- Stable Dollars, US Rage Count Weighed on Weighted Measures
- Investors will be looking at the Fed’s policy meeting this week to look for clues
- U.S. Gulf oil production is slowly returning to market
LONDON, Sept. 20 (Reuters) – Oil prices fell more than $ 1 a barrel to $ 74 a barrel.
The US dollar, seen as a safe haven, has been fueled by concerns over China’s monopoly overcrowding equity markets and investors struggling to take further action against federal regulators this week.
“Far Eastern stock markets and strong dollar are affecting oil,” said oil broker PMM Tamas Varga. However, as long as all hell is gone, his positive emotions must prevail.
Brent’s confidence dropped earlier to $ 73.75 during the session, falling $ 1.27 or $ 1.7% to $ 74.07 at 0941 GMT. West Texas Intermediate (WTI) fell $ 1.33 or 1.9% to $ 70.64.
A stronger dollar makes the US dollar more expensive for other currency owners and generally reflects a higher risk, which is reflected in oil prices.

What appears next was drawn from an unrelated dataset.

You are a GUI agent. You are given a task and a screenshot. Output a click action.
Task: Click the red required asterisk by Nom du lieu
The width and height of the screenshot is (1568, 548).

Brent gained 43% this year, with supplies from the Organization of the Petroleum Exporting Countries (OPEC) and partners and some demand recovery after last year’s pandemic.
Oil in the Gulf of Mexico in the United States has received additional support due to the recent two hurricanes, but as of Friday there were 23% offline or 422,078 barrels per day.
“American production in the Gulf of Mexico is slowly recovering due to hurricanes,” said Cartz Fritish, a commentator at Commerzbank.
Starting in April 2020, the first indicator of future results in the US X-ray census will also cover prices.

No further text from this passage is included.